*** Record set Section Begins ***
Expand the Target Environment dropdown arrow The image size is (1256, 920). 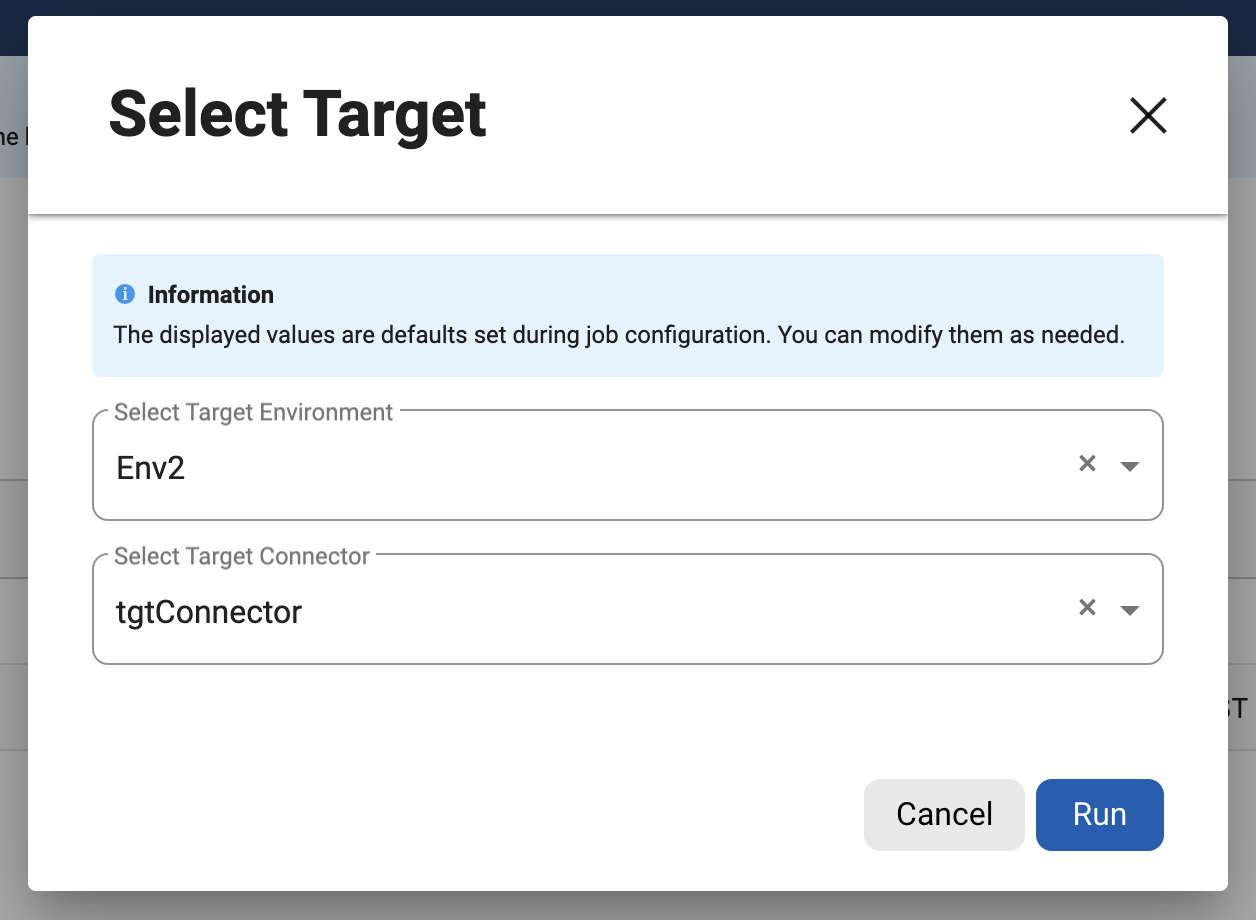point(1130,466)
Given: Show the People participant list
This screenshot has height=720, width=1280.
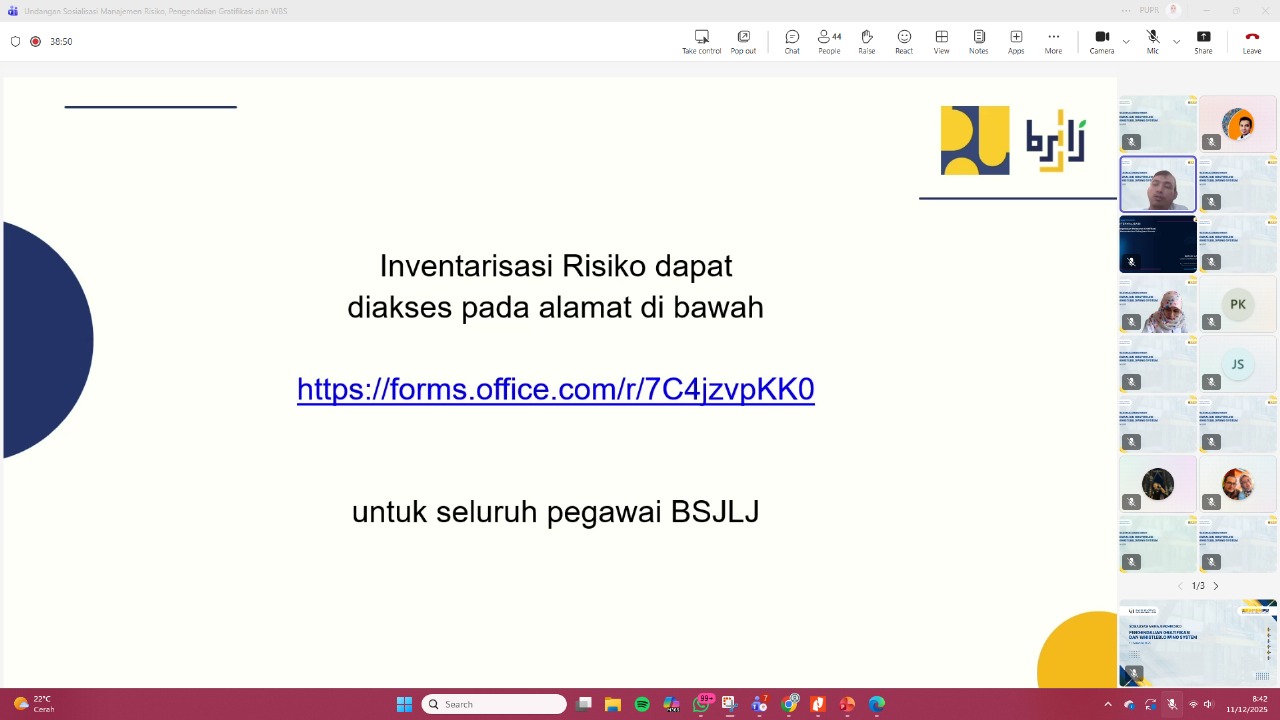Looking at the screenshot, I should click(829, 41).
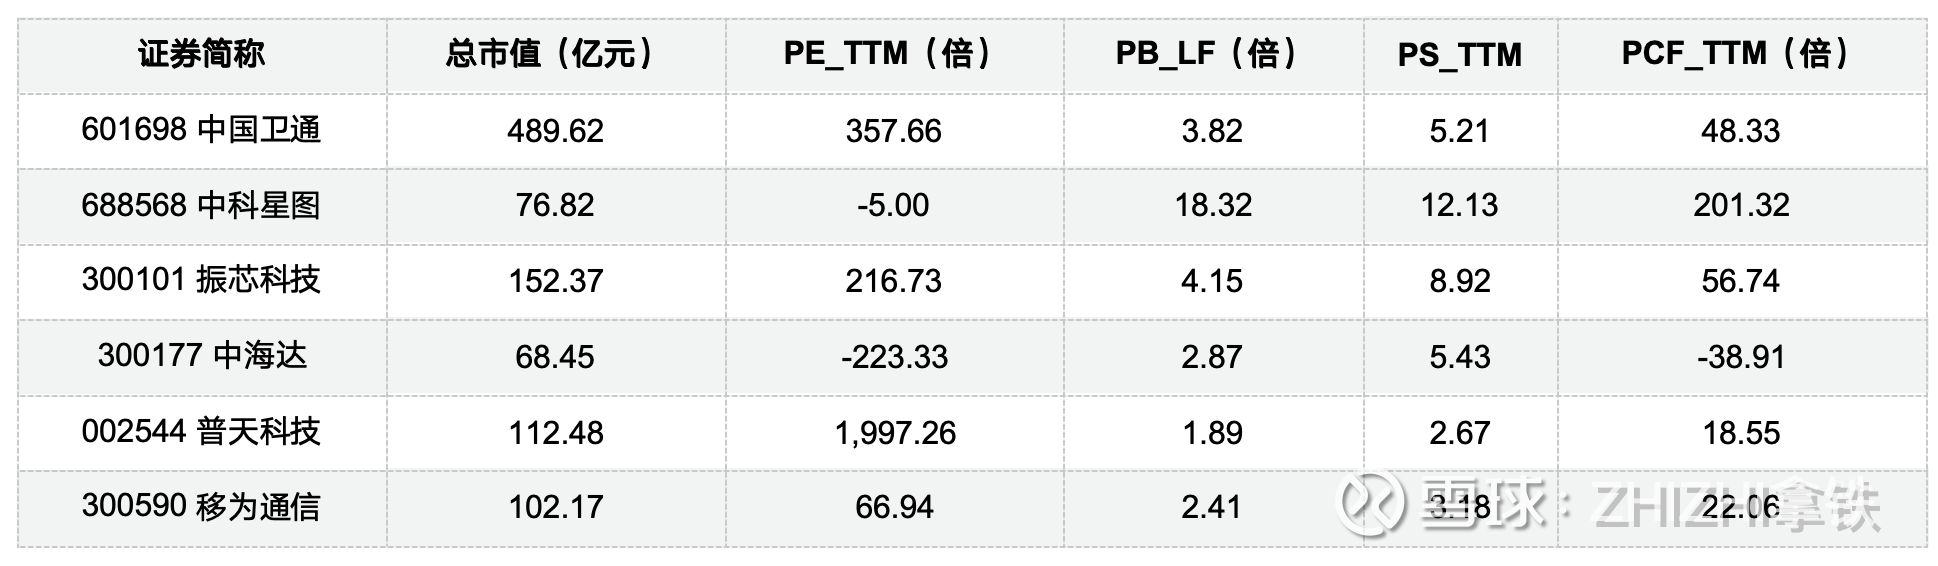Image resolution: width=1938 pixels, height=566 pixels.
Task: Click the -223.33 PE_TTM cell
Action: [894, 357]
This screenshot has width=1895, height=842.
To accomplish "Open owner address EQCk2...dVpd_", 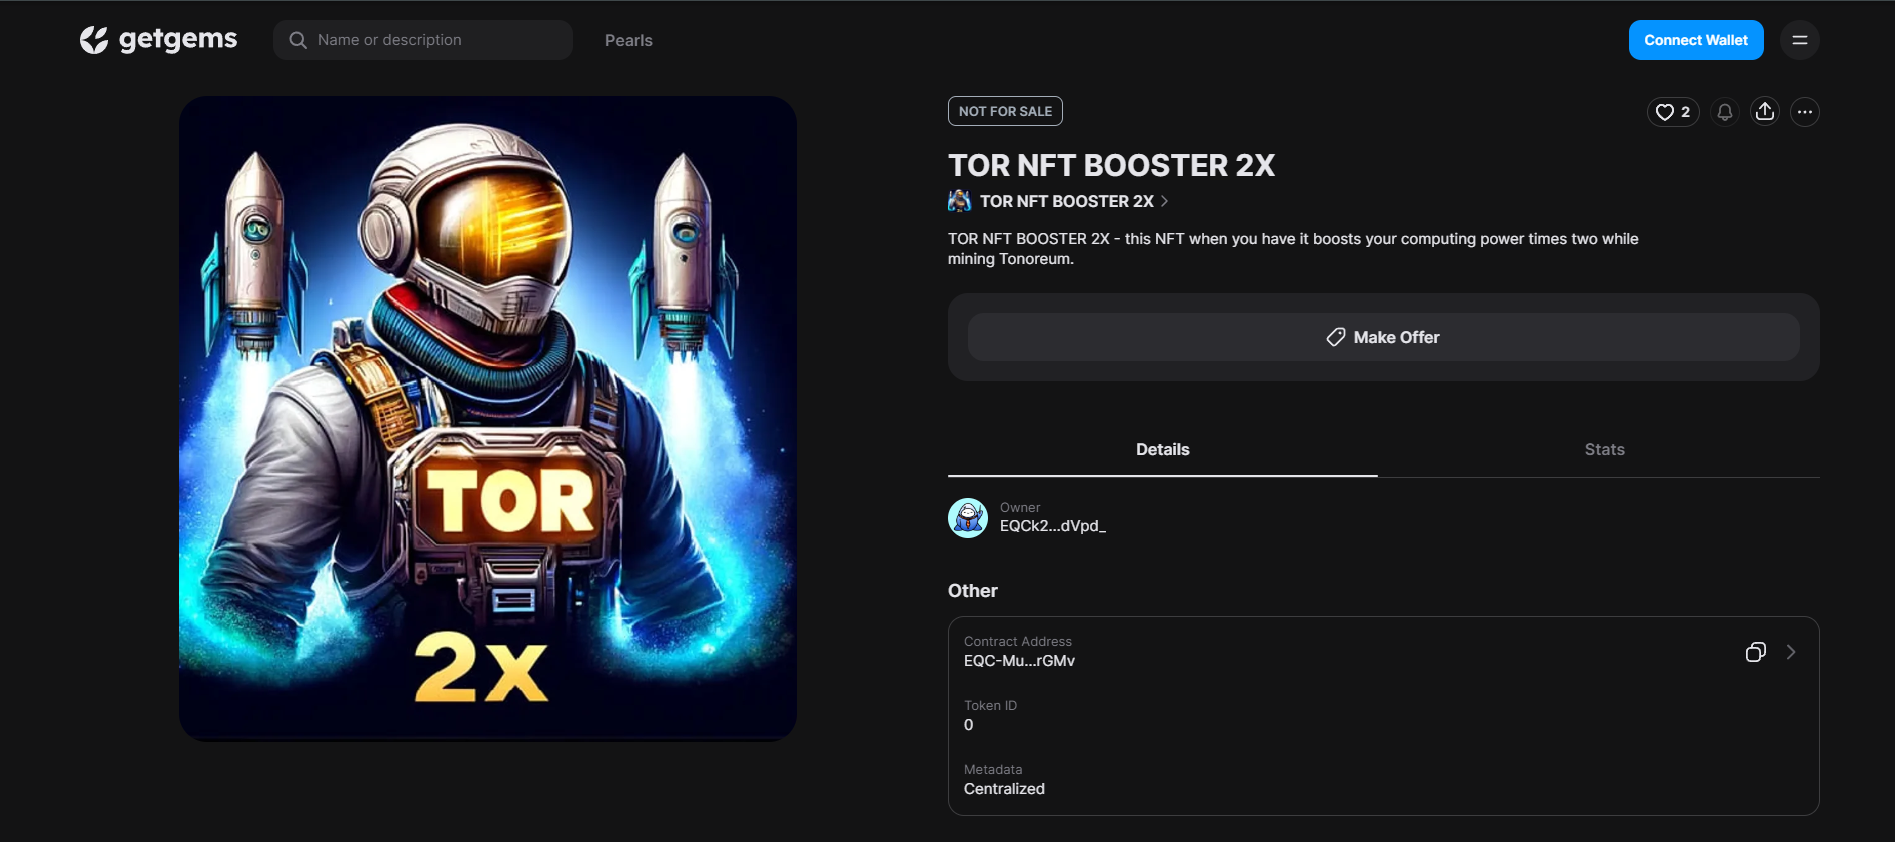I will (x=1052, y=526).
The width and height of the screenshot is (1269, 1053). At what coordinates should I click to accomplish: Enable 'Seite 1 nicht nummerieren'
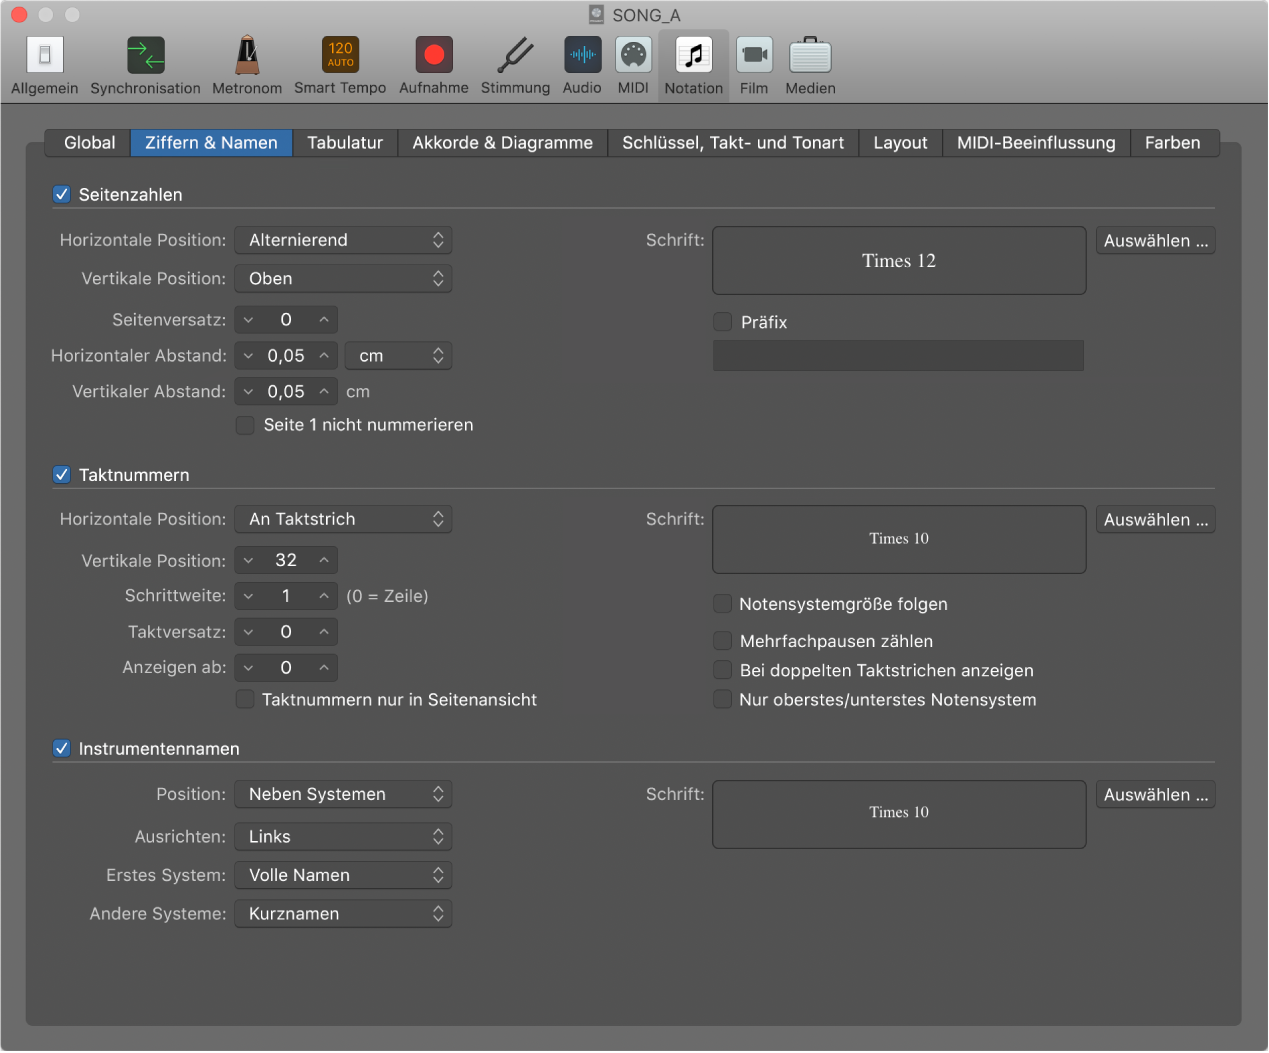point(245,425)
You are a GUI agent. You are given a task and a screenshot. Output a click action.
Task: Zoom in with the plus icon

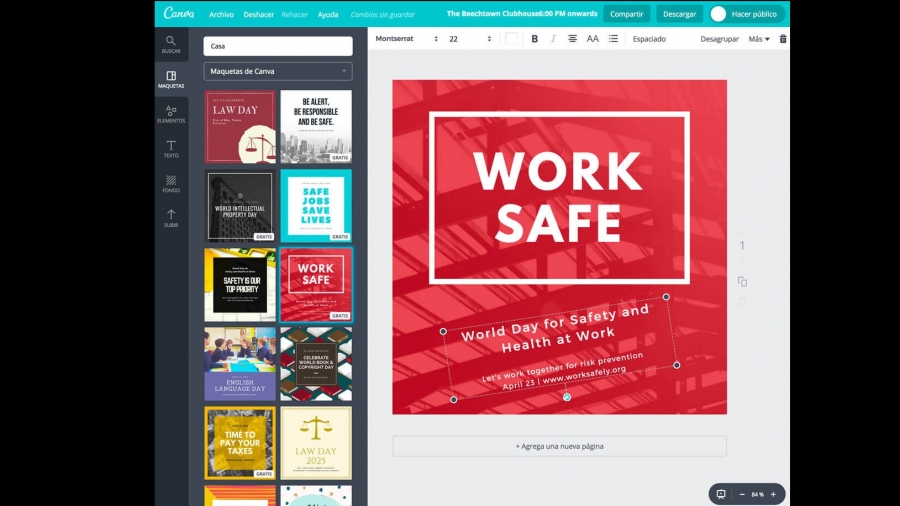click(773, 494)
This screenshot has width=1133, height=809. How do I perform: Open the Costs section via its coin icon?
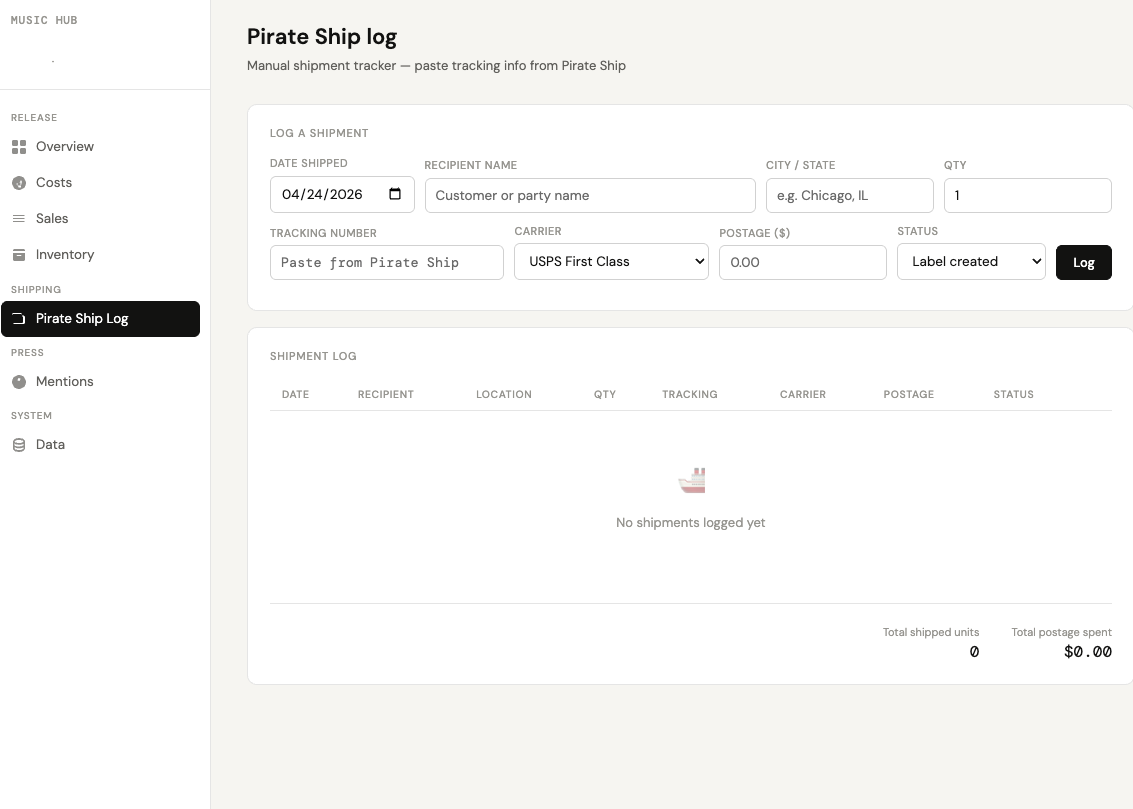point(18,182)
*** Record set Section Ends ***
=== What is expected ===
Nothing but the lines from the one containing "You are a GUI" to the last line of the records should be returned, exactly as they appear and without pictures.

=== Answer for the task ===
You are a GUI agent. You are given a task and a screenshot. Output a click action.
Task: Zoom in with the plus icon

click(773, 494)
This screenshot has width=1133, height=809. How do I perform: Open the Costs section via its coin icon?
point(18,182)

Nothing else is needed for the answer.